■ **EXERCISE PROMPT**: Please render the lines as a numbered list, skipping blank ones, beginning with the line containing "You are a computer-use agent. The width" and continuing through the line containing "(1258, 409)".

■ **THE RECORDS**:

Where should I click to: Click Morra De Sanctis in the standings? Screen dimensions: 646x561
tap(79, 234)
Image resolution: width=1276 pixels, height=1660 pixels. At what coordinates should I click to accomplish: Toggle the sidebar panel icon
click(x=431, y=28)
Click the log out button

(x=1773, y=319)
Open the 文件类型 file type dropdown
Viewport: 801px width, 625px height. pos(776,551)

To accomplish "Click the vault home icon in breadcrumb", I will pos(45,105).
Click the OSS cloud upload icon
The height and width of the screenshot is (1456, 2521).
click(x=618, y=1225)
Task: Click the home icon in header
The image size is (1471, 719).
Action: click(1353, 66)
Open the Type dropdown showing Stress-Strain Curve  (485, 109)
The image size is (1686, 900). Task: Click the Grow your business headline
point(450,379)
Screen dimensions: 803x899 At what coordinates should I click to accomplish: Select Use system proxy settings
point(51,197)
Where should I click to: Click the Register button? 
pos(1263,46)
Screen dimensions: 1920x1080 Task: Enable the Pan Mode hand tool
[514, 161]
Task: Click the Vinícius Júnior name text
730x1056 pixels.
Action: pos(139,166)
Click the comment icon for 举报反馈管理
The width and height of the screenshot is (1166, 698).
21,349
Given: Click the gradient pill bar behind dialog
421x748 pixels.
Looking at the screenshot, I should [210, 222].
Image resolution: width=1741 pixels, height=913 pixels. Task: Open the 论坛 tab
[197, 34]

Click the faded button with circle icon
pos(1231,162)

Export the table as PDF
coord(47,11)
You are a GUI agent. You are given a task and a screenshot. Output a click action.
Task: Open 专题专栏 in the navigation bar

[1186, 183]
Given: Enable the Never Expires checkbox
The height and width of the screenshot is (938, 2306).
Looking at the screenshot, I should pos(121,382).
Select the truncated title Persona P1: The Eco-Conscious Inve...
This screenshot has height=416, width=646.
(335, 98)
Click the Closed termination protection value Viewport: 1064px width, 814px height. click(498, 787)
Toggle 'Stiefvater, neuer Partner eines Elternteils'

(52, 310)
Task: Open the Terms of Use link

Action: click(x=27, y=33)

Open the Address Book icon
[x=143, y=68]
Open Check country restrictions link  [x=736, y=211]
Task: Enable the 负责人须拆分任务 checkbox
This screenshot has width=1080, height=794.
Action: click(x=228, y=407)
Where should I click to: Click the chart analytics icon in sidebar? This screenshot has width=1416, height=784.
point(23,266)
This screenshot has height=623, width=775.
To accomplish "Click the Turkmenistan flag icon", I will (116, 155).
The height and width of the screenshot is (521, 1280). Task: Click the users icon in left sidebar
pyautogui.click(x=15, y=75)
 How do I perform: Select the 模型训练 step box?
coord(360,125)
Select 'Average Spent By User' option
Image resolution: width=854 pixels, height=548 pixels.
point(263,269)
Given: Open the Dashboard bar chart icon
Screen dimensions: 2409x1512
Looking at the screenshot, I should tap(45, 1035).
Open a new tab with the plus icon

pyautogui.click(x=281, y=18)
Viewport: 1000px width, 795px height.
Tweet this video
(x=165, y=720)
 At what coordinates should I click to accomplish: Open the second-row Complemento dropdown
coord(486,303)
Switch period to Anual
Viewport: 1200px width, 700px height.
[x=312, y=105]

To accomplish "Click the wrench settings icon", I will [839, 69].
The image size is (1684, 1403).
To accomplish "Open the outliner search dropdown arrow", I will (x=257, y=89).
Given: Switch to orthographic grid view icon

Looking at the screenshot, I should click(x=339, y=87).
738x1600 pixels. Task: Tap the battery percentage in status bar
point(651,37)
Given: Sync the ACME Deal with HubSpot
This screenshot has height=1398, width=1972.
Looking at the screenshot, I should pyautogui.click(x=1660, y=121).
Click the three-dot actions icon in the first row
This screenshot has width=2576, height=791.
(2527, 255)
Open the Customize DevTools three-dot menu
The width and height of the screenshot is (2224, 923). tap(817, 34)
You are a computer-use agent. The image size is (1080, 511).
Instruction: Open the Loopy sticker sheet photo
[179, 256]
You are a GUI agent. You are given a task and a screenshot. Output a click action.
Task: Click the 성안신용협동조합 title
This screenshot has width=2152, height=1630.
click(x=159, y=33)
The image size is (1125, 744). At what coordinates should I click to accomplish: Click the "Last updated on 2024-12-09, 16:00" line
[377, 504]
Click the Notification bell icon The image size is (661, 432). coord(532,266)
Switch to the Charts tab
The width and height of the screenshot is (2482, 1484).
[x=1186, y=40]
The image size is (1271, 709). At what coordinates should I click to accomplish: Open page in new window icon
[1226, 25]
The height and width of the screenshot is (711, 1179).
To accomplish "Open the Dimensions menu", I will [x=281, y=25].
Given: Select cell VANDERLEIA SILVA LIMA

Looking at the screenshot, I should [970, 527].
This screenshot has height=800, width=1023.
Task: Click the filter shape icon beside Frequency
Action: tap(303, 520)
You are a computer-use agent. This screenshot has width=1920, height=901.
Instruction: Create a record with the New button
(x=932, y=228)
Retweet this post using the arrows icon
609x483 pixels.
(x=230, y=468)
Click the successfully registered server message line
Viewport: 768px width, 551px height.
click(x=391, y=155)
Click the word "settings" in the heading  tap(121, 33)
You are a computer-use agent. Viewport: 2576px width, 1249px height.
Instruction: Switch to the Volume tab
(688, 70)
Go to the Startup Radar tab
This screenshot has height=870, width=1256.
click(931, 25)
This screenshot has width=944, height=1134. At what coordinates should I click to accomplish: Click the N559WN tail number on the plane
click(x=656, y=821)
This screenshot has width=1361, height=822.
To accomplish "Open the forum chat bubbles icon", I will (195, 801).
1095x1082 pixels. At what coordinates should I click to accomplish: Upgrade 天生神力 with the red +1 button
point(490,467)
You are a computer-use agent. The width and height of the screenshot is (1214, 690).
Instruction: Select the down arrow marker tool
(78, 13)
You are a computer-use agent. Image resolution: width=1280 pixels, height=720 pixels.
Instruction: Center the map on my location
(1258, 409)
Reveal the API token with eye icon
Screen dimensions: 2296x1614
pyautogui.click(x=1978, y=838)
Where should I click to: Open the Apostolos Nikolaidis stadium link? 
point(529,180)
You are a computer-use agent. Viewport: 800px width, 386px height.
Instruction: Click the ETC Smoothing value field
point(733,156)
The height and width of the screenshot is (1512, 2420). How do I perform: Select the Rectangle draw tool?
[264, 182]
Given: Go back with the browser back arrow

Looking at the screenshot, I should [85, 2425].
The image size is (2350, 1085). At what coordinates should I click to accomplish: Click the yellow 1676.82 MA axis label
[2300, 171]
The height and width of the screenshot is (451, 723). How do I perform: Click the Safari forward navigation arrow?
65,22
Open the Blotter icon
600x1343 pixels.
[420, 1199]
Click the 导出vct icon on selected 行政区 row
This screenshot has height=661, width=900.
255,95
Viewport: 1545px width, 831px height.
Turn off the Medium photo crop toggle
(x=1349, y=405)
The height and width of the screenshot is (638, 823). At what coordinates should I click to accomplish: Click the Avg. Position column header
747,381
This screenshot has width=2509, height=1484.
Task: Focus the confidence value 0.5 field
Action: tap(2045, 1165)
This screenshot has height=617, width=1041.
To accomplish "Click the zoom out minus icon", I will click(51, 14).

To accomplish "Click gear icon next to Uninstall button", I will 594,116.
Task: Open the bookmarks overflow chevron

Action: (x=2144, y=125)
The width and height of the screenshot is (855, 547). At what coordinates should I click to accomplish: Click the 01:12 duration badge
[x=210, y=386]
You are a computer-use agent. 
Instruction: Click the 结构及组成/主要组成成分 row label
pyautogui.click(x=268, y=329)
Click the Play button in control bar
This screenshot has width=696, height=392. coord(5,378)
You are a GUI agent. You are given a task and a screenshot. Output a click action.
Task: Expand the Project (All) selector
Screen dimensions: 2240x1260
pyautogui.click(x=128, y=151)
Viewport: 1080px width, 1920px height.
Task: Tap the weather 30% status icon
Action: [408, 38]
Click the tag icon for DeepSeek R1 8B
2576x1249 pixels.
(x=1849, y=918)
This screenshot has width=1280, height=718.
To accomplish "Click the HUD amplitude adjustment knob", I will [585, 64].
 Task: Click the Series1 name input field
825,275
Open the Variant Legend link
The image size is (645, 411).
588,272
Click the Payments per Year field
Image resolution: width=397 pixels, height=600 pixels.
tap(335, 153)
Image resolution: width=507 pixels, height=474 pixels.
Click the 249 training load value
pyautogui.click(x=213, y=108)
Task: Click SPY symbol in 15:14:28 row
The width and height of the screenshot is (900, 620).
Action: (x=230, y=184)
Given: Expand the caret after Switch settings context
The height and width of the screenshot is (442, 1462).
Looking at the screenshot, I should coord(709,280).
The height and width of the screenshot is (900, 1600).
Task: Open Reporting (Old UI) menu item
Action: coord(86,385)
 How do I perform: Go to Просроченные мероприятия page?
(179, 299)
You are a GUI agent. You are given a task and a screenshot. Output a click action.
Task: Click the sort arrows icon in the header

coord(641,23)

■ **WRITTEN ANSWER**:
1. You are a computer-use agent. The width and height of the screenshot is (1214, 690).
2. Instruction: Select the down arrow marker tool
3. (78, 13)
4. You are a computer-use agent. Image resolution: width=1280 pixels, height=720 pixels.
5. Instruction: Center the map on my location
6. (1258, 409)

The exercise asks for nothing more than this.